begin READING PASSAGE

Tonight we stay in another Van der Valk hotel, near Zwolle. If anything, it is even cleaner and more attractive than the one in Almere, though a bit more expensive as well.
Breakfast in the hotel wows me. We have become used to the awesome orange juice and nice European style breakfasts but this exceeded my expectations as it offered, I think, a double or triple variety on everything. This breakfast should last for awhile…
In the searches of “the most picturesque places in Netherlands” Giethoorn usually comes out on the top. The village consist of farmhouses standing on small canals, and is sometimes refers to, like so many other places (including Bruges and Amsterdam), as “Venice of the North”. In case of Giethoorn the only things that are really in common between it and Venice is the presence of canals and the prohibition on cars. The village can only be fully accessed by boat, and, most places, on foot. This place was a site for peat harvesting, and the canals were built initially for peat transportation, the soil being too unstable for heavy duty roads. Canals and old houses made it into a tourist attraction in the second half of 20th Century.
We rent a small boat with an electrical motor (very quiet), and ride slowly through the lake, and then through the village via canals. Stirring and making pictures at the same time is not easy, and I made enough steering mistakes to provide for some entertainment for Anne, Toma and innocent bystanders (no humans or animals were harmed during our boat ride, though I think for one duck it may have been close).
There are 180 bridges in this small village, many simply provide access from houses to the walking path.
After the boat ride is over we go through the village, no rush, on foot.
Most of the buildings have thatched roof, made of a thick pressed layer of, probably, water reed. We’ve never seen that type of roof before.
One thing I can say for it, this kind of roof can me made into any shape.
The Netherlands are supposed to be the land of storks, but I have not seen any, and Toma has only seen one from a highway, but here is a stork flying around.
Back to the car, we have only one more tourist attraction to visit, and it is
The history of this place is rather sad. In the ancient times Schokland was a peninsula with some wetlands. People built settlement here during Middle Ages, but draining of the lands contributed to compressing the soil and lowering the ground level.
It is curious sometimes to find out that draining of the water and peat harvesting lowered the ground level in some places in the Netherlands, bringing in more floods and fight with the sea. Sometimes this is the price to pay to have a place to live… It appears the sea levels also generally rose in Middle Ages, possibly due to the end of the Little Ice Age… For example Almere, now a town on a polder, was recently a part of a sea (Zuiderzee), but originally was a lake (“ael meer” translates as “eel lake”)!

end READING PASSAGE

WORK TO COMPLETE
**1.** According to the travel account of the Netherlands, why were the canals in Giethoorn first built?
**2.** Extend the travel account of the Netherlands past its last sentence.
The material that follows has no connection to the travel account.

begin DATA

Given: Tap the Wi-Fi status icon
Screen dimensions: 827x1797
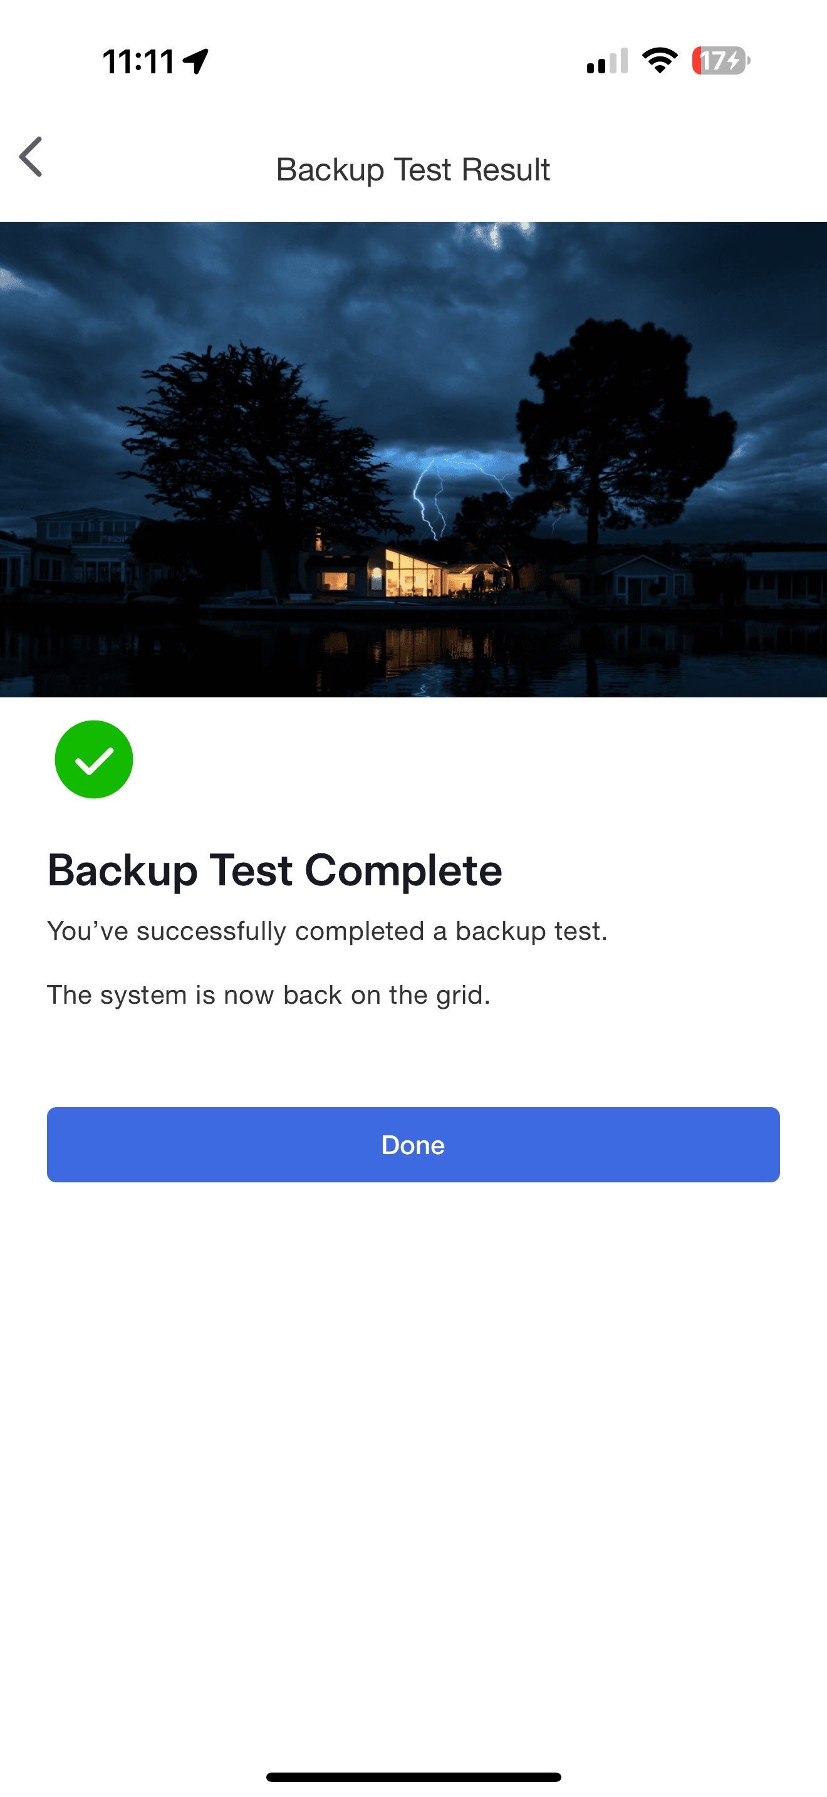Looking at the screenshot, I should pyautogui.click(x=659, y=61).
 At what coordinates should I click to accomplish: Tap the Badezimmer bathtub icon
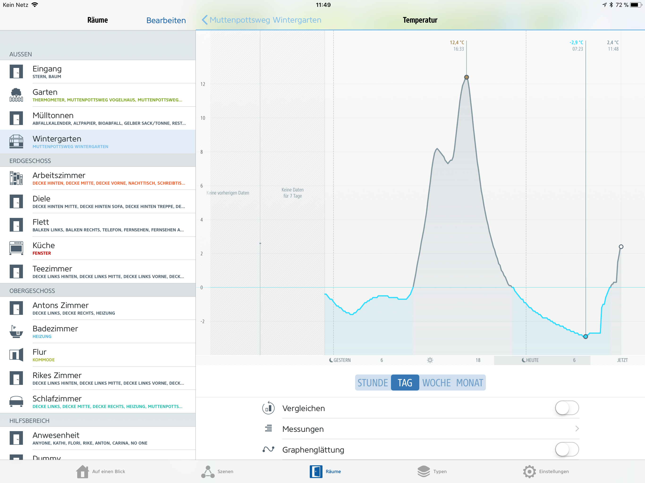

end DATA

TASK-BY-TASK OUTPUTS
**1.** They were built to transport peat, because the soil was too unstable for heavy-duty roads.

**2.**
At any rate, Schockland gradually decreased in size and became an island, getting smaller and smaller, and constantly struggling with sea storms and devastating floods. About 300 years ago the island became too small for agriculture and turned entirely to fishing, and in 1859 it was officially deemed unfit for living, and the residents were ordered to relocate. Only a few people were left here to tend to the lighthouse. The story goes that the last lighthouse keeper went insane because of the loneliness. The story changed in 20th Century, when Afsluitdijk allowed the Dutch to start draining vast areas of the land. To make a long story… well, a little shorter, Schokland is now surrounded by land. This became the first UNESCO World Heritage Site in The Netherlands, to commemorate the tireless fight of the Dutch people against the sea.
Now the island is surrounded by meadows with grazing cows. These are not sea cows 🙂…
A piece of a wall, the kind that used to protect the island from the sea. Now it protects it from… tourists climbing up the former shore, I guess…
The island had some difficult times when these walls were devastated by shipworms, when they traveled here from the far seas. This one is a copy, only a little piece of the walls that were here before Schockland became dry survived.
A buoy that doesn’t do its job anymore
Wooden paths like this one was a way for people to pass from one part of the island to another when the water made it difficult. That led to what people called “Schokker dance” when two people, going in the opposite directions, met somewhere on the path…
Now that Schokland is a hill, it offers a nice view
After the museum visit we get back to the car. When we arrived here we were greeted (well, Anne was because she made an effort to be) by a family of goats, relaxing. Of course, Anne has to say goodbye 🙂.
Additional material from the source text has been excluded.